Nel 2017 la Regione Emilia-Romagna ha previsto un investimento importante rispetto al servizio di elisoccorso, raddoppiandolo e procedendo ai lavori per l’abilitazione al volo notturno di 17 elisuperfici in tutto il territorio. Un servizio che ha comportato una spesa di oltre 3 milioni e che è il frutto di un’evoluzione tecnologica che ha reso possibile prevedere il volo in notturna in sicurezza, secondo standard recepiti dalla normativa comunitaria.

“Questa sperimentazione amplia la capacità di fornire risposte ad un sistema, quello dell’emergenza-urgenza, che rappresenta un prezioso ed efficace punto di riferimento attraverso il tempestivo collegamento con le strutture sanitarie e ospedaliere attive sui territori e in rete con il volontariato. – sottolinea la consigliera regionale Pd Barbara Lori – In particolare occorre garantire una copertura efficace ed efficiente dei bisogni dei cittadini soprattutto nelle aree montane, più difficili da raggiungere in tempi rapidi con il normale servizio di emergenza”.
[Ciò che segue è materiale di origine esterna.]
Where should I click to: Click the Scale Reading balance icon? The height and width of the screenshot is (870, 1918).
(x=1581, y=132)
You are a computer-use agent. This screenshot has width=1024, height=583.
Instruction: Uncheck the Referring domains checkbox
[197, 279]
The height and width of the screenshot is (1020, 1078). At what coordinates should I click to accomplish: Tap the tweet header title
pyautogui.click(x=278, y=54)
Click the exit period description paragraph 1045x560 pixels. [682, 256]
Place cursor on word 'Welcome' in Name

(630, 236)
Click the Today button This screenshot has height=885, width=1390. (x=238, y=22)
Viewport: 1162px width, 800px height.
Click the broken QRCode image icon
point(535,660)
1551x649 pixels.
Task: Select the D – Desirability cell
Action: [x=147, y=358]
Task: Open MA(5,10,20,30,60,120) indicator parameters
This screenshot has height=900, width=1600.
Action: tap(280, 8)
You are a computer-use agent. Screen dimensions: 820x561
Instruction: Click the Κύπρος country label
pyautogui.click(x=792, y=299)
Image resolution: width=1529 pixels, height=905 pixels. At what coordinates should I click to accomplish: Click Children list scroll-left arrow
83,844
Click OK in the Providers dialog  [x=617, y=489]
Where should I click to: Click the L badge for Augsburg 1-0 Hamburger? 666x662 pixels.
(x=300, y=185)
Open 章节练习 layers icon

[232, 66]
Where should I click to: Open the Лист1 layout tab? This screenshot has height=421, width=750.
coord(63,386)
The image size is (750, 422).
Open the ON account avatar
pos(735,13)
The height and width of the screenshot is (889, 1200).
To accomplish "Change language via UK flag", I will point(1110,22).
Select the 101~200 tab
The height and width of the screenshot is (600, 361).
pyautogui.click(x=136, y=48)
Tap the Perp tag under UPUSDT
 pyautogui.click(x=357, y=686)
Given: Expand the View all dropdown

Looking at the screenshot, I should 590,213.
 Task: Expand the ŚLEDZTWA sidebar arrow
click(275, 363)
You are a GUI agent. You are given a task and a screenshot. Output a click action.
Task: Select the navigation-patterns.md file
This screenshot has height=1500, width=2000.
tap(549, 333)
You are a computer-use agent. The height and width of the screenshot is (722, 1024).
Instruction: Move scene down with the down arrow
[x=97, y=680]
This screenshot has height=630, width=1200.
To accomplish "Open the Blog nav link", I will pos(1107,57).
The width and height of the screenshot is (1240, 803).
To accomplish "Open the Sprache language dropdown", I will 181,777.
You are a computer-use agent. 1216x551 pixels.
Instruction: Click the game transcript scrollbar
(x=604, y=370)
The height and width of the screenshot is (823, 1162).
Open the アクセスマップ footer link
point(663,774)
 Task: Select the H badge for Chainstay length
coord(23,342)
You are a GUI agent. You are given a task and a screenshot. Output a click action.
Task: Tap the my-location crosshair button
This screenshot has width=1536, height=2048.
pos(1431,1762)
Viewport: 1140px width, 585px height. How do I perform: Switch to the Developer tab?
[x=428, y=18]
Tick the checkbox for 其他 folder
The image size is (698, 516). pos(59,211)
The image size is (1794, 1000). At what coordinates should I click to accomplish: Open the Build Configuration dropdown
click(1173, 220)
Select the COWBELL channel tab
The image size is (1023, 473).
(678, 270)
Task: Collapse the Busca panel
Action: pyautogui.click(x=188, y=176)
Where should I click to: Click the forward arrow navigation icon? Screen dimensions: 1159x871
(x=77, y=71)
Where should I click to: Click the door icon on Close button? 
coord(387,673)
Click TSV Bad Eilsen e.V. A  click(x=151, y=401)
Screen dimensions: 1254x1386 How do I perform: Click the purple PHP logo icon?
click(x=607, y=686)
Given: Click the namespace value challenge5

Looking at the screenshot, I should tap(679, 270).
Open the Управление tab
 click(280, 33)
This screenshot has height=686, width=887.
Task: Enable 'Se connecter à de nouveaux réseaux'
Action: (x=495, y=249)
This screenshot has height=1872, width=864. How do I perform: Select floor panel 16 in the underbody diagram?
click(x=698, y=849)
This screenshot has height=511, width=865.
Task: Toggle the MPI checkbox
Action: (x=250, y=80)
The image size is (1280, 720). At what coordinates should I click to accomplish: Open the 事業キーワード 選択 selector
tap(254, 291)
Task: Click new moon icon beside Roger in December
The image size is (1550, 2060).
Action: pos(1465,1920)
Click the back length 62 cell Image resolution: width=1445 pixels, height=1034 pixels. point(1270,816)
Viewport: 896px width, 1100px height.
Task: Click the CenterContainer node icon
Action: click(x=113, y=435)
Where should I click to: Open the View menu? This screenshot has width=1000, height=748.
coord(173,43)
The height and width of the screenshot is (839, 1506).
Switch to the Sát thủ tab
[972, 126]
“Ho quindi depositato un’interrogazione per chiedere a che punto sia l’attuazione del sistema di elisoccorso notturno nella nostra Regione e, in particolare, in provincia di Parma. Un’interrogazione che ha lo scopo di ‘fare il punto’ circa le 17 aree di atterraggio individuate ma soprattutto per sollecitare l’attenzione sull’opportunità di abilitarne altre estendendo questo importante servizio alla montagna parmense, dopo la Val di Taro, anche ai versanti montani della Val Parma, della Val Cedra e della Val Baganza nell’area del Distretto sanitario sud-est” spiega Lori.